Bitcoin's rapid price swings from highs near $20,000 in December to under $8,000 just a few weeks later cut deep.
Investors were forced to face head-on the unprecedented potential for cryptocurrencies to shift wildly in price. But according to Nolan Bauerle, the director of research for digital currency analysis and media site Coindesk, the price pendulum and the difficulty exchanges have had keeping up with the huge increases in trading activity also illustrate just how different the crypto space is from most other industries.
"I think that the attention it received in December laid bare a few of the infrastructure shortcomings and I don't mean necessarily the blockchains, I mean the typical on- and off-ramps for the cryptocurrencies," Bauerle told TheStreet. "So the large exchanges -- they had to face scaling that was unprecedented in the history of these sophisticated tools."

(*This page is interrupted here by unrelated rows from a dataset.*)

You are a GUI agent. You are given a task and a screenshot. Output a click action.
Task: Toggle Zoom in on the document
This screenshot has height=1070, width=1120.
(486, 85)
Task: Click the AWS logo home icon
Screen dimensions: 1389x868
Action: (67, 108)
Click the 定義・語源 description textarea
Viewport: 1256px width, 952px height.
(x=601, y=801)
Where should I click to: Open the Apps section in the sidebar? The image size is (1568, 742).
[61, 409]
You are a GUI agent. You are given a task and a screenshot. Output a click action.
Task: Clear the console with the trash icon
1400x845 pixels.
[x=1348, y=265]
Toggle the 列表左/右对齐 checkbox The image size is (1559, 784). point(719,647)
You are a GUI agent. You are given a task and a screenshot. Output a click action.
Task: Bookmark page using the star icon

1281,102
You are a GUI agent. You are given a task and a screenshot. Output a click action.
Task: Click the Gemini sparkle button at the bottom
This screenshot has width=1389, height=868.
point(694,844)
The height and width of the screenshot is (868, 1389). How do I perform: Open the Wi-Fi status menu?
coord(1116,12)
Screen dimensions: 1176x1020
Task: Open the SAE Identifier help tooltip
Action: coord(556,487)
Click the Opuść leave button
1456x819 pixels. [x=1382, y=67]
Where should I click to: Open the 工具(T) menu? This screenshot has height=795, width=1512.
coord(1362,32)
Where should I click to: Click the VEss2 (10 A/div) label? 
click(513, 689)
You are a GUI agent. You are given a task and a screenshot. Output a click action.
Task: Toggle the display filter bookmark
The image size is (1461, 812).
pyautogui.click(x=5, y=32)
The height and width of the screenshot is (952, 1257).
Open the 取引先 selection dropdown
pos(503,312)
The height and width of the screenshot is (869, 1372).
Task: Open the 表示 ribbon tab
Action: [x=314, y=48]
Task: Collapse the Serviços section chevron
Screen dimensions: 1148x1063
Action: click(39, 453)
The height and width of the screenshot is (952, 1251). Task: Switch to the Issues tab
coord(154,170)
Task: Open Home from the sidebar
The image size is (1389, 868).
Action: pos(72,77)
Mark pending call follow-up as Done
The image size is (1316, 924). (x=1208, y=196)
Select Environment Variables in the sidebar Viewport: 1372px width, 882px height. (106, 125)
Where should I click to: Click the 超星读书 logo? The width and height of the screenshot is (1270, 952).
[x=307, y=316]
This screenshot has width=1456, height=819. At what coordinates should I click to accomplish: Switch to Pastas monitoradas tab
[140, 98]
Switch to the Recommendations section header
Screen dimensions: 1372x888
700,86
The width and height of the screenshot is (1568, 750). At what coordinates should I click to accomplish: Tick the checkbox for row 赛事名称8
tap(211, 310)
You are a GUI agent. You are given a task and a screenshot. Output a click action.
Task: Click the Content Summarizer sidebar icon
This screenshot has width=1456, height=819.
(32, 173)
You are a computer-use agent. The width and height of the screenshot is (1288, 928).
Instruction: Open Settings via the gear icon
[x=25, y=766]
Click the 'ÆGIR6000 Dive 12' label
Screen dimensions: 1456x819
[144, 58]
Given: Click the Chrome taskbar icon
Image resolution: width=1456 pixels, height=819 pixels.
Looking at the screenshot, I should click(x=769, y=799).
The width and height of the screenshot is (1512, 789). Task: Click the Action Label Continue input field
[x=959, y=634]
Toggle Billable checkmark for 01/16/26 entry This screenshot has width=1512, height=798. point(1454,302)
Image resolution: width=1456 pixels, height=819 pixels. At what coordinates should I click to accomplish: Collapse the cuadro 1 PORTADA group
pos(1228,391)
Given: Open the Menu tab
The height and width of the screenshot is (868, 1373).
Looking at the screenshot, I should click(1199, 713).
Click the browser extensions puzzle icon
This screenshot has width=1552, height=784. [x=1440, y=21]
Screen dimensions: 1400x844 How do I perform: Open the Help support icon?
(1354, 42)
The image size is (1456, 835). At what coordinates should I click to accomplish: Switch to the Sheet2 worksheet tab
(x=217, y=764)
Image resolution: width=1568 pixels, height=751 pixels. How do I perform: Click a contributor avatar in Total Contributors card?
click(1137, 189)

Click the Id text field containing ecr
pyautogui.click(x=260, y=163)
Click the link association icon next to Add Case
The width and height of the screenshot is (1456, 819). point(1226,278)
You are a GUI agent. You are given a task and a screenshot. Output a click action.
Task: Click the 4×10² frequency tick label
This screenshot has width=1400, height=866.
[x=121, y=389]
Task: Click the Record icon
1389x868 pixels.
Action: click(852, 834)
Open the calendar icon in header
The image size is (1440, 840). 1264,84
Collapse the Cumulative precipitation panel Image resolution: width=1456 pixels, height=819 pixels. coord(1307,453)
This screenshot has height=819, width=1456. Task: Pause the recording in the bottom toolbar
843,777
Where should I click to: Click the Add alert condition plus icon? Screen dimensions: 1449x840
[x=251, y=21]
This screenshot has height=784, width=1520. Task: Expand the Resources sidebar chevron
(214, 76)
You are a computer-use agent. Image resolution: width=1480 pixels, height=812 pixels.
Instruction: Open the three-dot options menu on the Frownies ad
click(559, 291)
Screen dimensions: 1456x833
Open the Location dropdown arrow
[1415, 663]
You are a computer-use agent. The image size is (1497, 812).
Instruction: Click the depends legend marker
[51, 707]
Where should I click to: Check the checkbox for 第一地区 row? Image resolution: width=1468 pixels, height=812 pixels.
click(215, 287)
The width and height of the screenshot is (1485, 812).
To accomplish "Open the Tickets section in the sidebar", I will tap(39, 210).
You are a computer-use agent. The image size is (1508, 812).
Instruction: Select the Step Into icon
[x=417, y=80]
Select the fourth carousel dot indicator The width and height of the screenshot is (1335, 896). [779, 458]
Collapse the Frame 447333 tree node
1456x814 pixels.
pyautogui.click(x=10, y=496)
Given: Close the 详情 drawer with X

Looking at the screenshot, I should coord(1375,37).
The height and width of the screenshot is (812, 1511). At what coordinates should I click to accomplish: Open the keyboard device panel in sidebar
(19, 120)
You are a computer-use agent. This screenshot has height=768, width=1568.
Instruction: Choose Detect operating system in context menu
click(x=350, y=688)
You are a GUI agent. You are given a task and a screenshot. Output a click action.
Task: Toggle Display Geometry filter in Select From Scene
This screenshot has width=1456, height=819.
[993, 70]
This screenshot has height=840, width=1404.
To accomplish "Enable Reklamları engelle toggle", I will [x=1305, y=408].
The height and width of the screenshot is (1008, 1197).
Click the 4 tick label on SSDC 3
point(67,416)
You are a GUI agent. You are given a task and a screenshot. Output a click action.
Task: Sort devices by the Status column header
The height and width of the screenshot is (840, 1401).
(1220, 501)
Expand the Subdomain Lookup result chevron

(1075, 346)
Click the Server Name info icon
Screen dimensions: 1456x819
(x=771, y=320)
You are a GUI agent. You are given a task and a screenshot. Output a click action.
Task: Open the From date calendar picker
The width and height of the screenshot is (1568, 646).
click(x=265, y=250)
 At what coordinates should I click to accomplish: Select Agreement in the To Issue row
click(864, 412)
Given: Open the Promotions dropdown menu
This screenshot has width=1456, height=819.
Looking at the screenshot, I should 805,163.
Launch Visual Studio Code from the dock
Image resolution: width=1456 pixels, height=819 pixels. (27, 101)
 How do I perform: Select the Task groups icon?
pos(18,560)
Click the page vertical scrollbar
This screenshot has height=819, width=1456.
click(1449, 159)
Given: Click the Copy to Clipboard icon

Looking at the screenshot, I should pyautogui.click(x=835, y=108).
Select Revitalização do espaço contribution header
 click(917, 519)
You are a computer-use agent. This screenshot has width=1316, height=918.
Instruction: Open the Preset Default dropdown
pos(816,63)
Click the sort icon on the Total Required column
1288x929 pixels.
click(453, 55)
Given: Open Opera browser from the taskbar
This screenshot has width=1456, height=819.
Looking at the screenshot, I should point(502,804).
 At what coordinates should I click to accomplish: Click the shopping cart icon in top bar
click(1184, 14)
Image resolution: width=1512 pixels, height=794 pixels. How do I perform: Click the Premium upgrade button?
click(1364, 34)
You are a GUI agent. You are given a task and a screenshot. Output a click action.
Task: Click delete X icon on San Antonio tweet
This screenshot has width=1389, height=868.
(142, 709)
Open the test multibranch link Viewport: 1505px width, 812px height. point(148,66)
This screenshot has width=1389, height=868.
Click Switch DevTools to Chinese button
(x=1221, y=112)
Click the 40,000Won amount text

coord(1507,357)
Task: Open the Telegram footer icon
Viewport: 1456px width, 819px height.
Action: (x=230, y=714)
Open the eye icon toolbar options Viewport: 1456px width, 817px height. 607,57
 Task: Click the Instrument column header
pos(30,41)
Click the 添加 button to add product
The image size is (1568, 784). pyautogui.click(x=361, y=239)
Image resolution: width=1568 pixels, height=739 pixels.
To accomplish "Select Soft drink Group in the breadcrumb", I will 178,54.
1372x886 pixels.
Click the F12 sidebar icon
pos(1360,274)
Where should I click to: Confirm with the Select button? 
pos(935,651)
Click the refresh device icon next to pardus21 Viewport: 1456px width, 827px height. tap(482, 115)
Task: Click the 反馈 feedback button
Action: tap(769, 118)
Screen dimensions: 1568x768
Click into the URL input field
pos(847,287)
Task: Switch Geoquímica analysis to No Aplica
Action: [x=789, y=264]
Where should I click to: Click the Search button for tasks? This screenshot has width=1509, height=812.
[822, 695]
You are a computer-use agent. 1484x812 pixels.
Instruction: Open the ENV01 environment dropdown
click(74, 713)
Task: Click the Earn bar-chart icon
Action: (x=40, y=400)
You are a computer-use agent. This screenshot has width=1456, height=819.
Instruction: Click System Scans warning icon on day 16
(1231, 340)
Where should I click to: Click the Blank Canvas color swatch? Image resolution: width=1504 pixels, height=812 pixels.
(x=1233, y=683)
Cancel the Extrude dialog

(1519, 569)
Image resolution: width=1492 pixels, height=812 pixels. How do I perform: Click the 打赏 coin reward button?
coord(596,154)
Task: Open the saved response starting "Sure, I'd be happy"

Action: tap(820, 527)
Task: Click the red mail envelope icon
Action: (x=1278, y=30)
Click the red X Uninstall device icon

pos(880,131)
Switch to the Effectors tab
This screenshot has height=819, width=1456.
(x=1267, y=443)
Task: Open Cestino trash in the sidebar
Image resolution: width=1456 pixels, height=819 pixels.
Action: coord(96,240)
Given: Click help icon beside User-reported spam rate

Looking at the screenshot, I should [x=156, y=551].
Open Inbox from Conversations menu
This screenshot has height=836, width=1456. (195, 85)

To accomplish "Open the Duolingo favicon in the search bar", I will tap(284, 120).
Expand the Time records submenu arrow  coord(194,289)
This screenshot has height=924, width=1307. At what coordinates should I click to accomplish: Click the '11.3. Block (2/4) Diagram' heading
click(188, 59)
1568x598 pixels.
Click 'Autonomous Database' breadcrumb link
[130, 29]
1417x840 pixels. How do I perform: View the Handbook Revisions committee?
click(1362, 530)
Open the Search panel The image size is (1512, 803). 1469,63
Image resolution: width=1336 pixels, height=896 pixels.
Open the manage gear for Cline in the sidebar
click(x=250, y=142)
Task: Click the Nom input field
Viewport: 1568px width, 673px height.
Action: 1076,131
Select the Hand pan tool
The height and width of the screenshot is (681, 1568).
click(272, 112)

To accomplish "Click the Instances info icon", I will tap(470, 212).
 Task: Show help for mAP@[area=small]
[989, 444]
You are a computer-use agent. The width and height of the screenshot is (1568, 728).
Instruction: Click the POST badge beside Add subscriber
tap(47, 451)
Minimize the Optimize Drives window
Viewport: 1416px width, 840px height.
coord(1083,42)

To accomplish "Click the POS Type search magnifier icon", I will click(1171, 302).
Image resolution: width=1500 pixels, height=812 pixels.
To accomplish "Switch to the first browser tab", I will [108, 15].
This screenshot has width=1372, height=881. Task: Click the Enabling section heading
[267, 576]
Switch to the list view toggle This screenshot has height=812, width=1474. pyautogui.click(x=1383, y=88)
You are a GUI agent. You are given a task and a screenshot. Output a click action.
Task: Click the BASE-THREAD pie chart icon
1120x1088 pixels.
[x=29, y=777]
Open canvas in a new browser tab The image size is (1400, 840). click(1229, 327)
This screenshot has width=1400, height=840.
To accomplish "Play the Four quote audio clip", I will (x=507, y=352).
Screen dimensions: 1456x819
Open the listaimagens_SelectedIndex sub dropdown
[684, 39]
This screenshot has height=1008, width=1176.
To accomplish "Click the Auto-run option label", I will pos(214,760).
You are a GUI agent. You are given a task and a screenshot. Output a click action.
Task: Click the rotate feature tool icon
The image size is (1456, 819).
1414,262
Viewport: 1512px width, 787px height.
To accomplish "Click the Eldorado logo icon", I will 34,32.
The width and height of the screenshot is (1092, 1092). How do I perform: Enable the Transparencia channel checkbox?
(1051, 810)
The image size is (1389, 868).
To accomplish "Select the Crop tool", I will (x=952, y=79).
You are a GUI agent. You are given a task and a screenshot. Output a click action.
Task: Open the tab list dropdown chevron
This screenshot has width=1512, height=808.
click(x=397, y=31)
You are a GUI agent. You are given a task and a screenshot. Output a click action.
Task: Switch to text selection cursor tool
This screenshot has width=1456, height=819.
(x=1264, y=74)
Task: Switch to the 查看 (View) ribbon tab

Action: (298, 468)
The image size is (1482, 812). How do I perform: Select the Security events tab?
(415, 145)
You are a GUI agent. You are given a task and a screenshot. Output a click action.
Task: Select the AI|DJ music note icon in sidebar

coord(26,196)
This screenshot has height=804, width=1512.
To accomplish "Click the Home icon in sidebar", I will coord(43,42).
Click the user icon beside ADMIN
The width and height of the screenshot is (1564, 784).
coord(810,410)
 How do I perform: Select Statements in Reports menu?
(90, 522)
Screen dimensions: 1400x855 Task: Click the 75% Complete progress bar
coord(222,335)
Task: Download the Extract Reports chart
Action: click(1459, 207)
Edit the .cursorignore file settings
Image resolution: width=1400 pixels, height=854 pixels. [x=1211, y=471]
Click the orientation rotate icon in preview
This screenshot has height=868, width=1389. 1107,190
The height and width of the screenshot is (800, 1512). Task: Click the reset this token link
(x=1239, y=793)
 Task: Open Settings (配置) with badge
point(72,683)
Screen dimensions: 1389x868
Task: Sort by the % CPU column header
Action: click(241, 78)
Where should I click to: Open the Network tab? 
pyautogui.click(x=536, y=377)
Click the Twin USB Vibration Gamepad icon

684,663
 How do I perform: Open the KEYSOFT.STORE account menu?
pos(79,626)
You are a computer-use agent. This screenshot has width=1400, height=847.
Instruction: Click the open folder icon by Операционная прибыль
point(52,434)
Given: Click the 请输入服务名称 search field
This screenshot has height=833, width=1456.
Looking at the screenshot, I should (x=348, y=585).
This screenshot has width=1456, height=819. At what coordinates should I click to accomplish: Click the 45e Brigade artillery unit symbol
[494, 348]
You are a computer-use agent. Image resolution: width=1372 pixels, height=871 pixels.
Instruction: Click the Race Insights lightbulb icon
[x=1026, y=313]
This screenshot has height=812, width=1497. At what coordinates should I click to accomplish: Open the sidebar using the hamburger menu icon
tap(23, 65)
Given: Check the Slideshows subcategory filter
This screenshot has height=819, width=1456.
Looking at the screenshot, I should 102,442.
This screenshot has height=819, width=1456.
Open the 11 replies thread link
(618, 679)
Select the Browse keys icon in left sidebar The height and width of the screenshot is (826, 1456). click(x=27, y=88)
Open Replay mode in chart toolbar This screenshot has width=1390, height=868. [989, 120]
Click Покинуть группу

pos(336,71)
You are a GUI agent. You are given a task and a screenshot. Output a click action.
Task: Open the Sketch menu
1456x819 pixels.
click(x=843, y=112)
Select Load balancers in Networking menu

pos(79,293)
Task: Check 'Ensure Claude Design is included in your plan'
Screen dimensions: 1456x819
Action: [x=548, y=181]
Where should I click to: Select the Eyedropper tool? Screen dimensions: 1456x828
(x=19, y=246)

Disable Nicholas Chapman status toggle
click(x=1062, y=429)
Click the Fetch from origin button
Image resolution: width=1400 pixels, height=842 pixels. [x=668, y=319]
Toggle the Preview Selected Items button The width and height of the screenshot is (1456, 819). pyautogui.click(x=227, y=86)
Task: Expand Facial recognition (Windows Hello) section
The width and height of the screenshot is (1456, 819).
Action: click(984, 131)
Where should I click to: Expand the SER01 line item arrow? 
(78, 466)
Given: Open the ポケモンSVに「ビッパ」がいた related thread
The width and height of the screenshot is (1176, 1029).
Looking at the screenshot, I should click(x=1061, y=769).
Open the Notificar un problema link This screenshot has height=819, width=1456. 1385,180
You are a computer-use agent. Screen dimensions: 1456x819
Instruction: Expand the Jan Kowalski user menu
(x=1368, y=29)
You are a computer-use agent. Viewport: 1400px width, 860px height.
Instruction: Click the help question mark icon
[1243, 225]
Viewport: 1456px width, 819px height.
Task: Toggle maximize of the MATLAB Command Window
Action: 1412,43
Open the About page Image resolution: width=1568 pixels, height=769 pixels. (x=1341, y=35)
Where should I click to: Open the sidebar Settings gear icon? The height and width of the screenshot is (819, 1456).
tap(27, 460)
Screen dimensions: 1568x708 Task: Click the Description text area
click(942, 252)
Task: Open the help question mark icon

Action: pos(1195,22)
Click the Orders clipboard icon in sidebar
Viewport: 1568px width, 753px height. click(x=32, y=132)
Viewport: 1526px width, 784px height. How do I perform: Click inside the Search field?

And as that sudden call to create scale where there previously was none grew louder and more demanding, cryptocurrency exchanges and platforms were put through the wringer. While that might work in Silicon Valley, it doesn't work for crypto, Bauerle explained.
"You've got what we're used to in Silicon Valley, which is fail fast, make mistakes, break things. That's fine for video games and culture information consumption," he said. "When it comes to secure, legal relationships using cryptography, cryptography doesn't behave like normal software."
Cryptography is a complicated form of creating codes for communication in the presence of third parties, often referred to as adversaries. The point of cryptography is to establish constructs and analytical protocols that prevent those third parties from reading private communications. Today's cryptography is based heavily on math theory and complex computer science.
"If cryptographic protocols have one error in them, one little mistake -- they're useless," Bauerle said.
That's not the case for much of the everyday tech in Silicon Valley. When there's a problem in traditional computer code, for example, many times a patch can be sent out to all affected computers, tablets, games, etc., that will address an issue in question.
Because of that, investors and traders must recognize that the ability of crypto to quickly scale is different from that in other industries. The "unprecedented influx of attention," Bauerle said, pushed crypto developers up against a wall.
Those looking to trade crypto as it gained steam so quickly were "frustrated" with exchanges' inability to execute their trades right away. With such an exponential increase in trading activity for many of the top coins on the market, developers struggled to get cryptographic codes right on the first try. When they didn't, their work was useless and their anxious investors were stymied.
"[Cryptography] can't be like the Silicon Valley type software. There is no patch you can send out for cryptographic protocols. They either work or they don't and if they don't, they're worth nothing."